LISTEN to Julie Grant discuss the issue with The Allegheny Front’s Kara Holsopple

There are currently 26 ethylene production facilities in the U.S., most of them in Texas and Louisiana, according to the court filings, with ten more on the way, including the Shell ethane cracker under construction in Beaver County, Pennsylvania.

EarthJustice and other groups already won a case against EPA on this issue. In 2017, a federal court required the agency to update its rule for ethylene production. The new rule, published in July, is the result of EPA’s response to that lawsuit. 

Now, the groups are now challenging the new rule because they say the changes provide too much leeway to industry, and fail to protect public health. They also claim the agency’s rationale for these changes shifted after the comment period.

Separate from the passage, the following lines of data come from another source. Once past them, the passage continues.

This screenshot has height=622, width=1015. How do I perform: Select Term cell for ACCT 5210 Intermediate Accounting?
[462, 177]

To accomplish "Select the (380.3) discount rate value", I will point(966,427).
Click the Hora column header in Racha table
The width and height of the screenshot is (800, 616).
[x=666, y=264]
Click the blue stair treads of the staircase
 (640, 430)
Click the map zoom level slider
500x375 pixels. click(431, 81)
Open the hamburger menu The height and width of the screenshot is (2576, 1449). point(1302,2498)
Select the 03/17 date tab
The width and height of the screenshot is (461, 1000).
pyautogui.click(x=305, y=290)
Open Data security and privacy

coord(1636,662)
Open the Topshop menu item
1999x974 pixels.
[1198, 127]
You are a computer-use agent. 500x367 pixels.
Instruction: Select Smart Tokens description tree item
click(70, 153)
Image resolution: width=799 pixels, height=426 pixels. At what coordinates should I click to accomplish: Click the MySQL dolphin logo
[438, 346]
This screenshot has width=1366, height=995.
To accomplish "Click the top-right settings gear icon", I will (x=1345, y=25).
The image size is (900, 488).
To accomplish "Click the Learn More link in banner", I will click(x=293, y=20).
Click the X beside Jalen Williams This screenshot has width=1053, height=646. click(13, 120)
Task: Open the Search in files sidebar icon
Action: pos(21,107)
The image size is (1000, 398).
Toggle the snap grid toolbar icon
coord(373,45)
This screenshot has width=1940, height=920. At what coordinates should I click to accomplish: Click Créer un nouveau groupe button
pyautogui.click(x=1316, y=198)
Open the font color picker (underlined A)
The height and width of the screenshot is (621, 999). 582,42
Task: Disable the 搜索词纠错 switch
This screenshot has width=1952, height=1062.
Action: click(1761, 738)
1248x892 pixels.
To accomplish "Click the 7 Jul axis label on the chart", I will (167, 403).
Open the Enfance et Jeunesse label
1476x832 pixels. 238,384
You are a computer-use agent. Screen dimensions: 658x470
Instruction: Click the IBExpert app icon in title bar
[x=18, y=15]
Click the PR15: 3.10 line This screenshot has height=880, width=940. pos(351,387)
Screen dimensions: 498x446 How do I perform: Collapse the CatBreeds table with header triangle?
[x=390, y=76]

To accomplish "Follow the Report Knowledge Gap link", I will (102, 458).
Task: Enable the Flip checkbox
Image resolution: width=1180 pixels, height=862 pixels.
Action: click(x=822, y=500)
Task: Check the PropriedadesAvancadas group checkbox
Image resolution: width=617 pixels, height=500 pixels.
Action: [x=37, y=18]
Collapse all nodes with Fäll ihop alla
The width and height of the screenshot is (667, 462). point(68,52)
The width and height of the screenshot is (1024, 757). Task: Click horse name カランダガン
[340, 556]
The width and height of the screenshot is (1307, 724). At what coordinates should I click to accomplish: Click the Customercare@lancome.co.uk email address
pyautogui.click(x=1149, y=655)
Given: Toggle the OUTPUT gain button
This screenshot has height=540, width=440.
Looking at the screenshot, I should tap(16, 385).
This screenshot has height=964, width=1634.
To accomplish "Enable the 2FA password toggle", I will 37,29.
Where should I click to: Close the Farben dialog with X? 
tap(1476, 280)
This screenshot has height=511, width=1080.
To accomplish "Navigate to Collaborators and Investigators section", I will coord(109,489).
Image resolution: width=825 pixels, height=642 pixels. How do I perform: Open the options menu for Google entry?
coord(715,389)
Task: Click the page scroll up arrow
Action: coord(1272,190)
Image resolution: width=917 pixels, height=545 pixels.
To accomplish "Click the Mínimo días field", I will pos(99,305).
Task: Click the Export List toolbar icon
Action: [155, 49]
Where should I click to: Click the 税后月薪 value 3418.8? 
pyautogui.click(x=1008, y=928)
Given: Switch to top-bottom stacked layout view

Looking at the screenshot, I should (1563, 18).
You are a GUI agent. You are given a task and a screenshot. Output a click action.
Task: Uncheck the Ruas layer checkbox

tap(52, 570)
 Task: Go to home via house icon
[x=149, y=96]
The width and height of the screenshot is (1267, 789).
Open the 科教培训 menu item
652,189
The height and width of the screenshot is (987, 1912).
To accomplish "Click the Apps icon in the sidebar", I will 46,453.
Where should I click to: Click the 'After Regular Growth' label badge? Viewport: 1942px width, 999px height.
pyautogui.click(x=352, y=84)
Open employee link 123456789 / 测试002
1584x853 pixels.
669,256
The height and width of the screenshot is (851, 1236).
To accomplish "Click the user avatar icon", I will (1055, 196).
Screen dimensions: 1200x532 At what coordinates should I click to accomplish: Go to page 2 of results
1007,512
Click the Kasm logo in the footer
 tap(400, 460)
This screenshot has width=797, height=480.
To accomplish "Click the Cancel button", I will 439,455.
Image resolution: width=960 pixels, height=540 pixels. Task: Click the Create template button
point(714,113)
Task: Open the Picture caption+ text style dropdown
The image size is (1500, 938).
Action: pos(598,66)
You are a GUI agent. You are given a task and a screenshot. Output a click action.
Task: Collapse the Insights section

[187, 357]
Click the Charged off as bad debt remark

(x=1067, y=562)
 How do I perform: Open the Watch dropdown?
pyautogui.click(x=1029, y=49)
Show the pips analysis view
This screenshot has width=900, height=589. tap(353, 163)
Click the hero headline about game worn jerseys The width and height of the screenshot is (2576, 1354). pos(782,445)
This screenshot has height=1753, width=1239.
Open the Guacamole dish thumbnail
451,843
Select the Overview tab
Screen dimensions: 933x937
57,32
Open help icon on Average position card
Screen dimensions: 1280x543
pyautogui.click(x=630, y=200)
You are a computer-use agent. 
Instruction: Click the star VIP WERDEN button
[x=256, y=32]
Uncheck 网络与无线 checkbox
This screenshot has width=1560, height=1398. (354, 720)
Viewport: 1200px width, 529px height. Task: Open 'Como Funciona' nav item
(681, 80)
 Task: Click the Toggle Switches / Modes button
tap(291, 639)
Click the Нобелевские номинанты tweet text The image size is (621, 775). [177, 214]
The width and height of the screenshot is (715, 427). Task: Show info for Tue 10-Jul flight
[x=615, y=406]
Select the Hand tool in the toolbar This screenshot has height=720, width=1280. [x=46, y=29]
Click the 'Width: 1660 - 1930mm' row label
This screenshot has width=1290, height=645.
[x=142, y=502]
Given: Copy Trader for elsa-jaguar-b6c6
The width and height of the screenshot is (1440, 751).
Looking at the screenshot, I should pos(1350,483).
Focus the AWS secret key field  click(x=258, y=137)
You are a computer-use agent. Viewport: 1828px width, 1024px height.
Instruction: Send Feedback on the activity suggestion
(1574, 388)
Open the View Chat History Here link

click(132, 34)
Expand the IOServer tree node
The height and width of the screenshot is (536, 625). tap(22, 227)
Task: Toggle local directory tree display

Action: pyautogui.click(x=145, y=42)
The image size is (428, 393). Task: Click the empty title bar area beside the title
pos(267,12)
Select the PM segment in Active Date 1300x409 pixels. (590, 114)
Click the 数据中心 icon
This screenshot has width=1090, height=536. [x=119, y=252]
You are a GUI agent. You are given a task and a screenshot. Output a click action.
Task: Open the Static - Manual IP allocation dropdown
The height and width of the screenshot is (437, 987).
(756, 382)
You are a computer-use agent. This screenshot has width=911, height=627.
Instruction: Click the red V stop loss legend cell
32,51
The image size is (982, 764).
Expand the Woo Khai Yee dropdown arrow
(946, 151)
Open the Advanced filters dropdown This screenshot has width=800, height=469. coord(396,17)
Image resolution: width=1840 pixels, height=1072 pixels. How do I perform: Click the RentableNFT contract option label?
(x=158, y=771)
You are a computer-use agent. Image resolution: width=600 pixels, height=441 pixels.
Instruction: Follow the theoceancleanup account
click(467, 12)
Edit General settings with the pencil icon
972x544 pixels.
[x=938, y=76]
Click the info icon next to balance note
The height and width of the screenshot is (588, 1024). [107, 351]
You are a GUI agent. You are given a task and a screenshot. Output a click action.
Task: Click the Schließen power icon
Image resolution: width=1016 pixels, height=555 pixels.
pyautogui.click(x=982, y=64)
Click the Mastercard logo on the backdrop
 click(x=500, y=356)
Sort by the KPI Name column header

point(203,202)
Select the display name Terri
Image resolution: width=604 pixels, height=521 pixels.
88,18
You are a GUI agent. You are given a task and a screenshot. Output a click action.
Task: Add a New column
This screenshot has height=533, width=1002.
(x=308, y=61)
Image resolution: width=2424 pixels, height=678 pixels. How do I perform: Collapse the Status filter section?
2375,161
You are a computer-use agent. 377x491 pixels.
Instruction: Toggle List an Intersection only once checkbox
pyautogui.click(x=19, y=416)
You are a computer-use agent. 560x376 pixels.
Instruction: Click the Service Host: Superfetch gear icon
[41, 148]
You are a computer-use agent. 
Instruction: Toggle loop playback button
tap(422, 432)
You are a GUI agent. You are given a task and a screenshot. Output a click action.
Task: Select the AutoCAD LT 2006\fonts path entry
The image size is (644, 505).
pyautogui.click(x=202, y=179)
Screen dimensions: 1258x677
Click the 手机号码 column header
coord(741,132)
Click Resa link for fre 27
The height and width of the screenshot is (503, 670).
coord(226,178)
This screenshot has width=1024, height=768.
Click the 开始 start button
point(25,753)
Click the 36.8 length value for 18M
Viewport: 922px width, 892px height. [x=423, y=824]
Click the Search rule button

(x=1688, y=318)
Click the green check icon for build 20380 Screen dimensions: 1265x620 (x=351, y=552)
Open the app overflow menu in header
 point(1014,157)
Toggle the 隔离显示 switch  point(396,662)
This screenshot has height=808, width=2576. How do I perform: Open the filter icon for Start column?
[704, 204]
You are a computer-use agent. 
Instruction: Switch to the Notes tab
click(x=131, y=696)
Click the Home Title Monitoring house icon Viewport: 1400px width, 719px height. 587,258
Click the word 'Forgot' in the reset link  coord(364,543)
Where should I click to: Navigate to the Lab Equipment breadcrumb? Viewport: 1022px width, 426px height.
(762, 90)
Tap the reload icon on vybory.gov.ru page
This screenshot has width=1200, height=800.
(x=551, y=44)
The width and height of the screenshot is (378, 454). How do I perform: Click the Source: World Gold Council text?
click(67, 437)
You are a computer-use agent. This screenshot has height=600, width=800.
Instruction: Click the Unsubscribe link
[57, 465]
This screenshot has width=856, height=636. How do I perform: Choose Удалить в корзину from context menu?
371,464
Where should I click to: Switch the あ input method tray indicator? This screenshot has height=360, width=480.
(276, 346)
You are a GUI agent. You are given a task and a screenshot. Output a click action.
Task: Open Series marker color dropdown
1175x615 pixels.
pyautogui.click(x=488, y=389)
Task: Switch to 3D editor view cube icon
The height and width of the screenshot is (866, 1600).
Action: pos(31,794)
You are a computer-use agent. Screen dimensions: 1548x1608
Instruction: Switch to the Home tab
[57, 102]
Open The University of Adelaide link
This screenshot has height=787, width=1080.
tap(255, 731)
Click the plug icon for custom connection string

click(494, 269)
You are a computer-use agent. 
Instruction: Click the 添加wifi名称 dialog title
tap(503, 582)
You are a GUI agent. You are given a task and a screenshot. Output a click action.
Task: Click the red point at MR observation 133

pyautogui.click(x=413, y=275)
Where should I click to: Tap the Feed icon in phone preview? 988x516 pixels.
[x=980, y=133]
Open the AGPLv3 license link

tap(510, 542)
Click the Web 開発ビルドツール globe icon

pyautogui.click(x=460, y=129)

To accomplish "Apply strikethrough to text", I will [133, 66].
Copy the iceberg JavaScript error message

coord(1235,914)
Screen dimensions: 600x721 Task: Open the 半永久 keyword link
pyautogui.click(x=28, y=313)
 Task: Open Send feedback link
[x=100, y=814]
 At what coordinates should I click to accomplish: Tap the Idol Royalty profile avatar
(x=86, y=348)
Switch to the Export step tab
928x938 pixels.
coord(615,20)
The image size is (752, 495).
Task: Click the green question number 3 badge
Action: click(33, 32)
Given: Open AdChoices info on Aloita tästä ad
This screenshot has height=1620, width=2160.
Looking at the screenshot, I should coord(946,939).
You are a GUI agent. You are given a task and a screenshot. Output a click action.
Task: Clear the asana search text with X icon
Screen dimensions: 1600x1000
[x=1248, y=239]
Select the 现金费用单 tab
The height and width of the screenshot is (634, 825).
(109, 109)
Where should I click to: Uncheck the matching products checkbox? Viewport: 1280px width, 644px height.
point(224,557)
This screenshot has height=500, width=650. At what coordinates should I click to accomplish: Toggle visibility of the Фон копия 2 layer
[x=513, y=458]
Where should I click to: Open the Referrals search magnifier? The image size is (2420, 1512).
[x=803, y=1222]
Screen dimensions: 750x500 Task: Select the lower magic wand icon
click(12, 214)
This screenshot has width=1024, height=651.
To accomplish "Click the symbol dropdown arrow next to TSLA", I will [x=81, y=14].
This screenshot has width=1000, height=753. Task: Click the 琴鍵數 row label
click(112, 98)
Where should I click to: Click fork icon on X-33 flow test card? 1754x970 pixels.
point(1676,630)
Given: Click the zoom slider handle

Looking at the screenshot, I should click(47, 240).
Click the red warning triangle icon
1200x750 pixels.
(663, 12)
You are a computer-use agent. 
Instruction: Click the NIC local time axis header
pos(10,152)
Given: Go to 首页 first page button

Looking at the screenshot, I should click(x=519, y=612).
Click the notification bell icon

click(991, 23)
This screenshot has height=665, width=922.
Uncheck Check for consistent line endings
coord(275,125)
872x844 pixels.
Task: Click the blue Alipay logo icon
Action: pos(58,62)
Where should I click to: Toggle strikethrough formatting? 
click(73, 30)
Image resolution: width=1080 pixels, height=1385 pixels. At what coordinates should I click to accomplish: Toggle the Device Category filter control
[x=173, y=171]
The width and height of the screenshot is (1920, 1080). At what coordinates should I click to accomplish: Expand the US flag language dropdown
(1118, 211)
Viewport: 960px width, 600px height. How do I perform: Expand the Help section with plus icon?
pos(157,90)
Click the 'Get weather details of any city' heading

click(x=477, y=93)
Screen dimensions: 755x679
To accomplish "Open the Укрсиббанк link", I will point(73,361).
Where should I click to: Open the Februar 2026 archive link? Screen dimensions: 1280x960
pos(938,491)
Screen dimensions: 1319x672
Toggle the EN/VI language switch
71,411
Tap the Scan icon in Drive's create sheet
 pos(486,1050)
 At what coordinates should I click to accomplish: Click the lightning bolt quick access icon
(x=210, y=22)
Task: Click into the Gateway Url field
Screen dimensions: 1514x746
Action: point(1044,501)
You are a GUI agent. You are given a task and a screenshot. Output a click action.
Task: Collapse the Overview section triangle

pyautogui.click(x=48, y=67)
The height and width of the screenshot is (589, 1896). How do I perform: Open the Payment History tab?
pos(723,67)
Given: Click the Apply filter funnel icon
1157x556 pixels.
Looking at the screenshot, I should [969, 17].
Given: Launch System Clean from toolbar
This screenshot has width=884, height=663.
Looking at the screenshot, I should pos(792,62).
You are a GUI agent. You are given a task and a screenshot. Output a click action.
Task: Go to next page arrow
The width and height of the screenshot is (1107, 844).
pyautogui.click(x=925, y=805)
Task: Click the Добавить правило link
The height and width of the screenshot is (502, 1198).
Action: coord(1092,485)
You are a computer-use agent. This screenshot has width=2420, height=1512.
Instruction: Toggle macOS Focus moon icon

The rule had some good aspects to it that could improve air quality, according to Alex Bomstein, attorney with Clean Air Council. But it also opened up loopholes that are likely to exacerbate air pollution.

“Even to call it a loophole might be to simplify it,” Bomstein said. “It’s more like some Swiss cheese monstrosity, just providing for a lot of different ways that companies that do this all the time.”

One loophole described in the court filings allows equipment like pressure release valves to exceed pollution limits one or two times, every three years without any consequence. There could be dozens, or even hundreds of these valves at a plant, according to EarthJustice.

Fenceline Monitors, But Not Required EPA

While the Shell ethane cracker plant in Beaver County is expected to include monitors along the perimeter fencing, the EPA rule does not require it. Monitors like this can detect real time, actual data of air pollution coming from a facility. The groups say EPA currently uses outdated estimates of pollution loads.

What fenceline monitoring does, among other things, is it gives you actual readings of emissions at the fenceline at the border of the facility, so you’re capturing some things that don’t get captured in these estimates,” Bomstein explained.

In 2017, Shell signed an agreement with Clean Air Council and the Environmental Integrity Project, and plans to install continuous air monitors around its petrochemical complex in Monaca. The groups want EPA to require this at all ethane crackers. 

“We’re talking about thousands of tons of pollution that it’s projected to put out, that’s comparable to refineries,” Bomstein said. 

Fenceline monitoring is required at oil refineries, and these groups want people who live near cracker plants to have the same protections.

“If you have people with asthma in your family or… lung disease…for the vulnerable populations among us, it’s especially important to have transparency about what’s being emitted when and how people can avoid it,” Bomstein said.

Two pollutants mentioned in the court action, benzene and toluene, are known to cause health problems. According to the Centers for Disease Control and Prevention, when people breathe in toluene, it can cause nervous system issues, headaches, and dizziness. Exposure to benzene in air can cause drowsiness, rapid heart rate and confusion. Long term, exposure of high levels of benzene can cause cancer, specifically leukemia.

The petition says the new EPA rule justifies acceptable health risks that go against the agency’s own long standing pollution benchmarks. The groups also claim that low-income communities and communities of color face disproportionate health harms from pollution released from these facilities. 

Why Now?

The groups are concerned about how quickly the plastics industry is growing. According to the lawsuit, the Department of Energy estimates that the country’s capacity for ethylene production is expected to increase more than 85 percent in the next 20 years. 

When we reached out to EPA, a spokesperson said the agency does not comment on pending litigation.

Meanwhile, the American Chemistry Council and another industry trade group also filed a petition for review of this rule, challenging the agency’s rationale on specific requirements. Neither group would comment on their petition.

If the court agrees with the trade groups or the environmental groups, it could send the rule back to EPA, and the agency would need to again propose a new rule.